Given problem A
In the Integra DTC-9.8 thread, what price does Kal Rubinson give for the receiver?
Given problem B
Extend the Integra DTC-9.8 forum thread beyond its final post.

# Integra DTC-9.8 Preview Features and Specifications



## Sonnie (Apr 11, 2006)

Integra DTC-9.8

Introducing the DTC-9.8- the new benchmark in high performance home theater- representing the perfect blend of legendary audio performance, rock solid build quality, state of the art technology, and high-definition audio and video processing.


----------



## clubfoot (Apr 12, 2007)

Very full featured, it would be a nice upgrade from my Integra 8.3.


----------



## Sonnie (Apr 11, 2006)

Any idea what the pricing will be?


----------



## Kal Rubinson (Aug 3, 2006)

Sonnie said:


> Any idea what the pricing will be?


Suppposedly $1600, US MSRP.

Kal


----------



## Jerm357 (May 23, 2006)

Are there any online dealers for these Integra receivers or do you have to find an authorized dealers in your area?

Extracted data

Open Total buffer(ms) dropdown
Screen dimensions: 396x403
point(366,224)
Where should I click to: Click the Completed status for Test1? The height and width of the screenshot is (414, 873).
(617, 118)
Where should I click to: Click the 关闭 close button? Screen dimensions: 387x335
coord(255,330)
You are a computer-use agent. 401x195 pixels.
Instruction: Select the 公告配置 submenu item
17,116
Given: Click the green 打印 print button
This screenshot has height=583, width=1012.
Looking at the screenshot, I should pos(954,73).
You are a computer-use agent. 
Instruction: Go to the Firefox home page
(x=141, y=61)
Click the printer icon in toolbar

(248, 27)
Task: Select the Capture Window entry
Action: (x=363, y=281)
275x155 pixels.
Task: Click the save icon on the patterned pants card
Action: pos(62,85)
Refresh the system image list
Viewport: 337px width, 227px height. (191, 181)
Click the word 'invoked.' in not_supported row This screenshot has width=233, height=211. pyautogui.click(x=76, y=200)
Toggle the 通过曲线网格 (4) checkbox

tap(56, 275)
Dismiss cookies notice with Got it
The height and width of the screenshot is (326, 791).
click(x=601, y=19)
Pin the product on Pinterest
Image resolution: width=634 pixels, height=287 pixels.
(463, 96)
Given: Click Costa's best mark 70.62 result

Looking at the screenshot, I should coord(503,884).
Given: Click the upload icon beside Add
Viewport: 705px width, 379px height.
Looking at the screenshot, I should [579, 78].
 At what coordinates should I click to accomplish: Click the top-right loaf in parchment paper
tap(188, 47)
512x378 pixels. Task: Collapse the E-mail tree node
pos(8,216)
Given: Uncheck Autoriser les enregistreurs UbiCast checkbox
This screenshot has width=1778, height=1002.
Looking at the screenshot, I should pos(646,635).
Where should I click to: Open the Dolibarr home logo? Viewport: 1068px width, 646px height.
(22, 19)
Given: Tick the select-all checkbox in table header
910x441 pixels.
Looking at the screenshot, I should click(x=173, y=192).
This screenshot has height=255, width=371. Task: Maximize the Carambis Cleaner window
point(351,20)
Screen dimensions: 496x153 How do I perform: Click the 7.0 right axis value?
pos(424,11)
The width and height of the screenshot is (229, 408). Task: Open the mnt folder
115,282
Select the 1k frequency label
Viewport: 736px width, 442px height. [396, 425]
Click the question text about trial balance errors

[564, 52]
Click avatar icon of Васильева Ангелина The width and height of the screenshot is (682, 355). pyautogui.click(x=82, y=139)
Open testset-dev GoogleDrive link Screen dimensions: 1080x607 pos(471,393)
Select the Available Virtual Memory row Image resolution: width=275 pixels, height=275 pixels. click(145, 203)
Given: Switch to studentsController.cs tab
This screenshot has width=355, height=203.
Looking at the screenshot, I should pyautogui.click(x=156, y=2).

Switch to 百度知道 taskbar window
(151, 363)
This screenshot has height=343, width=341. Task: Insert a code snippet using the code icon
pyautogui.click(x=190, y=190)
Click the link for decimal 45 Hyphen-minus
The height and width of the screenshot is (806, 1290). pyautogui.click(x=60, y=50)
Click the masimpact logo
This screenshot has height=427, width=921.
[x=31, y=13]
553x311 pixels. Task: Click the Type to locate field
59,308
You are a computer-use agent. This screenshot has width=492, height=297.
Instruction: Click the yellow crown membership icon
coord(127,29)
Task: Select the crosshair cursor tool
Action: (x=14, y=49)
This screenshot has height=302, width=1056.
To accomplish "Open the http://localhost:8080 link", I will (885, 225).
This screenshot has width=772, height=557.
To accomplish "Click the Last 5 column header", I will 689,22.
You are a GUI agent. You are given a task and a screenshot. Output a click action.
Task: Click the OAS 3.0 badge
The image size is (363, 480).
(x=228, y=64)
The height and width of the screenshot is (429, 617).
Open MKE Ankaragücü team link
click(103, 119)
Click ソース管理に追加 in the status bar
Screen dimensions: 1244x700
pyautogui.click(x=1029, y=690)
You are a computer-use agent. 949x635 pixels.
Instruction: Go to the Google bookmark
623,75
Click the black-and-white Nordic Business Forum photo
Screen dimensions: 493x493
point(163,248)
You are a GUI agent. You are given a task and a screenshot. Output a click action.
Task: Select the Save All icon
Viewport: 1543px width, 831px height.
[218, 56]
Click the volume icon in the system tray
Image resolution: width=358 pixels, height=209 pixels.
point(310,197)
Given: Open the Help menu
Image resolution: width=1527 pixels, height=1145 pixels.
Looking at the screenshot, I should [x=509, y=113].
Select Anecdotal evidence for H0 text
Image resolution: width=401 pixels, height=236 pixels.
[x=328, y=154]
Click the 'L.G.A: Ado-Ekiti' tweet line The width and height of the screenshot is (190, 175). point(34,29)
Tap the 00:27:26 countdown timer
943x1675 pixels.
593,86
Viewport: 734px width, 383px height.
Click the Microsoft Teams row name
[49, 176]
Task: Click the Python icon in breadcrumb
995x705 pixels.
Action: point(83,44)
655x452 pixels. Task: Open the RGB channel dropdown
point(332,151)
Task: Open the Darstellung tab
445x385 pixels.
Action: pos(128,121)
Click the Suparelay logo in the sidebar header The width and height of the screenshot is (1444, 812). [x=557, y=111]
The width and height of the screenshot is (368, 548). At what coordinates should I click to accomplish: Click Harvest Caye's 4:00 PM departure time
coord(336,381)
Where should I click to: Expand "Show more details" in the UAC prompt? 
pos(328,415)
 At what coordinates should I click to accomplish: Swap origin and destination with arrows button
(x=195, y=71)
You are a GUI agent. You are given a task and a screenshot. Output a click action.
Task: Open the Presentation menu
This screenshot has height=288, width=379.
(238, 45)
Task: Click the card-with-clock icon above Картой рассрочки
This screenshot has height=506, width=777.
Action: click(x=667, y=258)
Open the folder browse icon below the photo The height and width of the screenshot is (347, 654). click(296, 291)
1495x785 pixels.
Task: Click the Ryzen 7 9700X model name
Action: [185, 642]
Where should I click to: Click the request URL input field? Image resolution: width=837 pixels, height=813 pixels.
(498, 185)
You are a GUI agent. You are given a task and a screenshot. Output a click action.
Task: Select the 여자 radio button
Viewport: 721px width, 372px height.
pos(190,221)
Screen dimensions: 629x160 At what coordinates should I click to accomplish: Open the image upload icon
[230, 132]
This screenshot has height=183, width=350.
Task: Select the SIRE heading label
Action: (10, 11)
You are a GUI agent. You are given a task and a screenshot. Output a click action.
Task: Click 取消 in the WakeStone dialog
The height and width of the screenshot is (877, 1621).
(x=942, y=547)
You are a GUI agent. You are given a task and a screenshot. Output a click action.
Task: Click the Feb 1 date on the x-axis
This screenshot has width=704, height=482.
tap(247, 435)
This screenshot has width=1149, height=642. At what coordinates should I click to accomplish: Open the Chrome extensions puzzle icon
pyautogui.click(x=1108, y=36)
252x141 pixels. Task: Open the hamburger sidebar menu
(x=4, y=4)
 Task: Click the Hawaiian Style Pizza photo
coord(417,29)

Final result A
Supposedly $1600, US MSRP.

Final result B
----------



## Kal Rubinson (Aug 3, 2006)

Jerm357 said:


> Are there any online dealers for these Integra receivers or do you have to find an authorized dealers in your area?


AFAIK, Integra products are only sold by custom installers. You might try the Integra website and ask them.

Kal


----------



## bob1029 (Feb 26, 2007)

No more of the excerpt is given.